The Ethics of Using Existing Data in Research

In a few weeks I’ll be presenting a brief workshop on using existing sources of data in research as part of a post-graduate seminar series being run this semester in the UQ School of Psychology. It’s a topic I’m pretty keen on, so I thought I’d write a few posts on some aspects of using existing data that I’ve been thinking about lately. The first topic I wanted to write about was the ethical concerns involved in the use of existing data.

Research ethics has been under high scrutiny lately with the revelation that PNAS, a leading academic journal, published a study conducted by Facebook in what seems to be a fairly unethical manner. Some of the discussion around that study focused on whether it was appropriate for Cornell researchers who worked with Facebook on the study to get ethical approval under the lax guidelines surrounding the use of existing data. The main argument seems to be that because these authors had a hand in designing the study (at least according to the attributions in the paper), it wasn’t appropriate to claim it was an ‘existing dataset.’

While I agree that the use of Cornell’s existing data ethics policy was probably inappropriate in this case, what I’m more interested in talking is why it’s acceptable to have lower standards for ethics in the use of existing data than when we’re actually collecting it. The 2007 National Statement on Ethical Conduct in Human Research, which guides Australian human research practices, states that institutions may exempt research involving existing datasets from ethical review if they contain no identifying information about participants, and involve negligible risk to participants. It’s unclear whether negligible risk clause refers to the original research or your particular use of the data, which leaves some room for interpretation. A quick search shows several institutions which waive the need for ethical review for the use of any publicly available data.

Intuitively, this doesn’t seem too unreasonable. It seems difficult to do harm to participants from whom data has already been collected – if they did experience any discomfort or mistreatment, it has already occurred, and your analysis of the data will not change that. But this ignores the fact that the collection of data is at least partially demand-driven. To make an admittedly dramatic comparison, while the elephant may have been shot months before you buy an ivory souvenir, it’s still arguable unethical to increase the demand for such products by purchasing them, leading to increased poaching.

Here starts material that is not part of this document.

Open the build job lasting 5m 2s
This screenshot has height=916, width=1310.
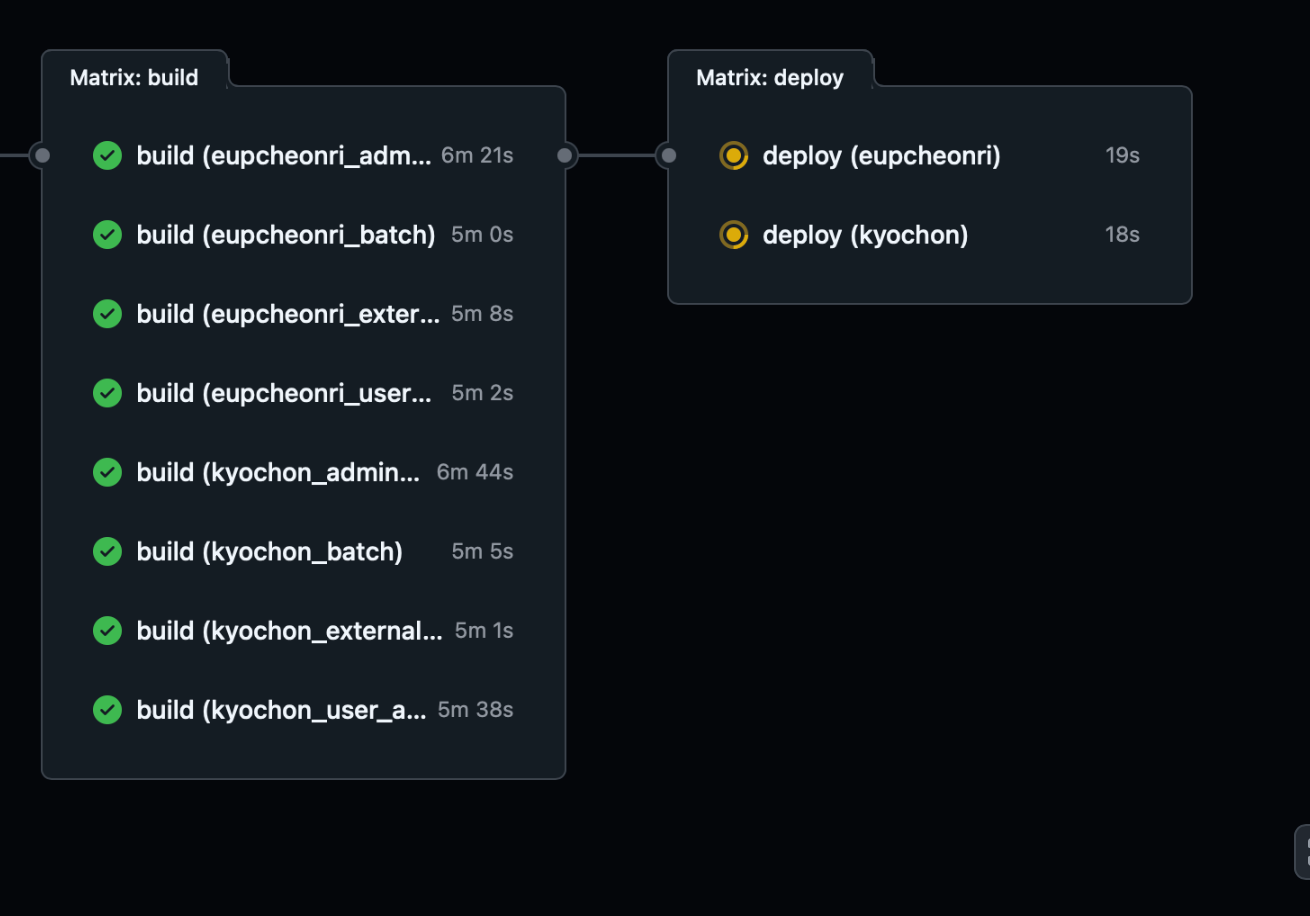[x=303, y=393]
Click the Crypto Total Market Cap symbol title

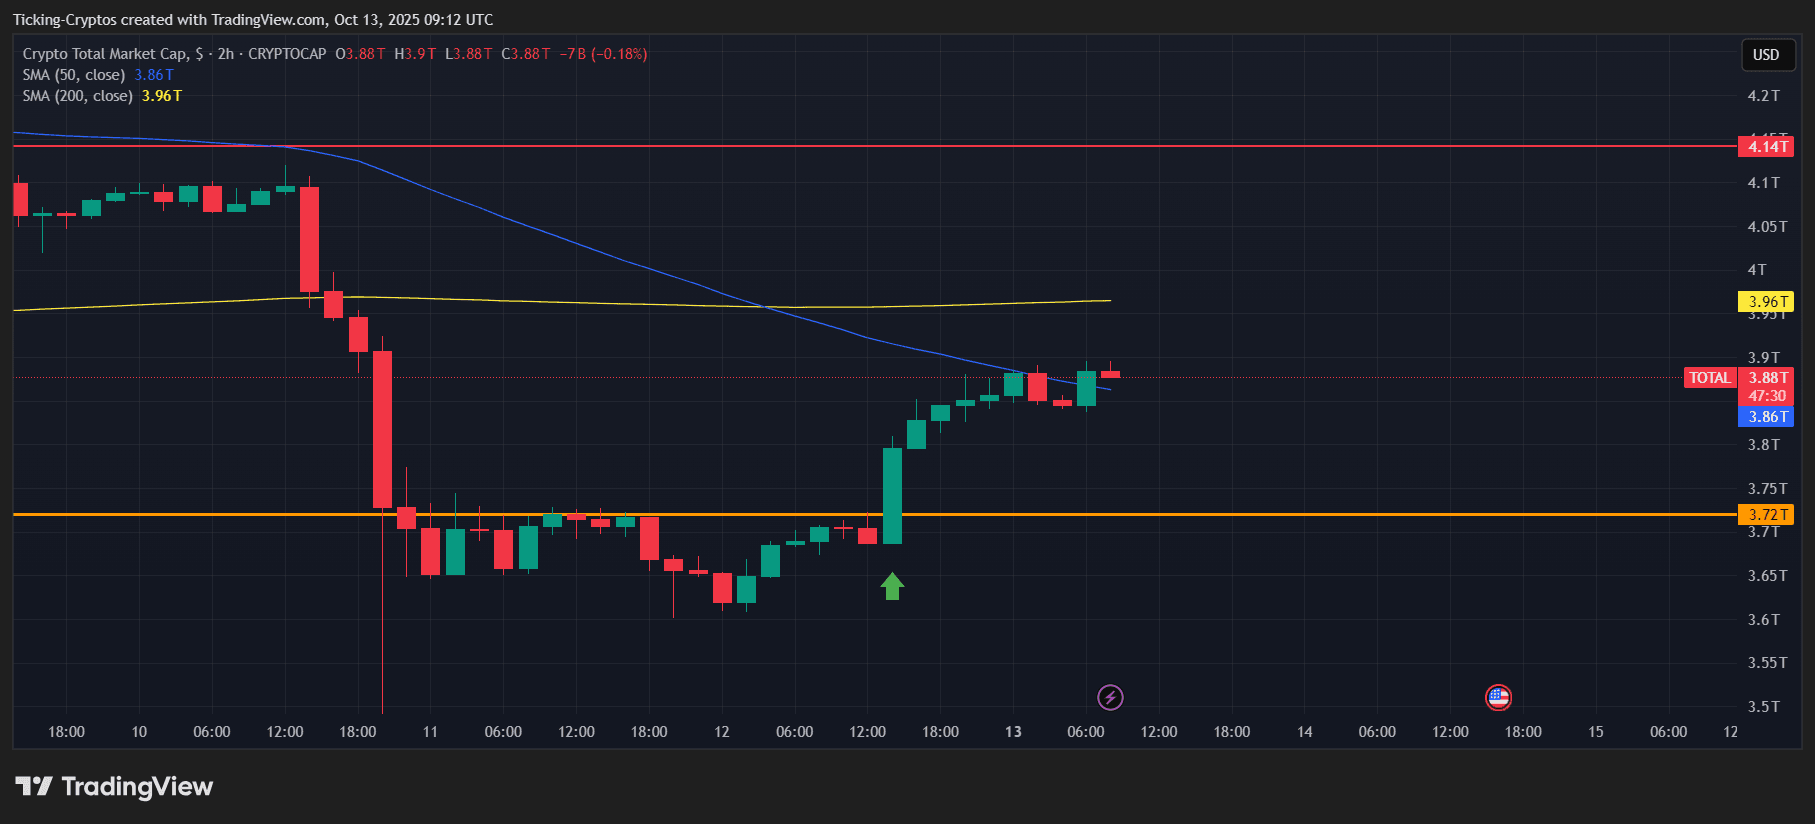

I don’t think the comparison is completely inappropriate. We’re seeing the rise of private companies and organisations with access to data that is incredibly valuable from a scientific standpoint. Dating websites like OkCupid, social network sites like Facebook and Twitter, and search companies like Google have all begun collecting large amounts of detailed data on their users. This is the kind of real-world, detailed data that academic researchers haven’t had a lot of access to until recently, and so I can imagine demand for this data will be high, as it may be highly publishable. The concern then is that if academics are continually willing to analyse and publish data that private companies collect under ethically questionable circumstances, this may drive a push for more unethical research to be conducted.

The take-home message here is not particularly earth-shattering, but it bears saying: just because you didn’t collect the data yourself doesn’t make using it ethical. I think many university ethics boards will adopt higher scrutiny of this kind of data use in light of this latest controversy, but I also think as researchers we need to hold ourselves to a certain standard. I would question heavily whether it’s worth publishing using existing data if you wouldn’t feel comfortable running the research that generated it.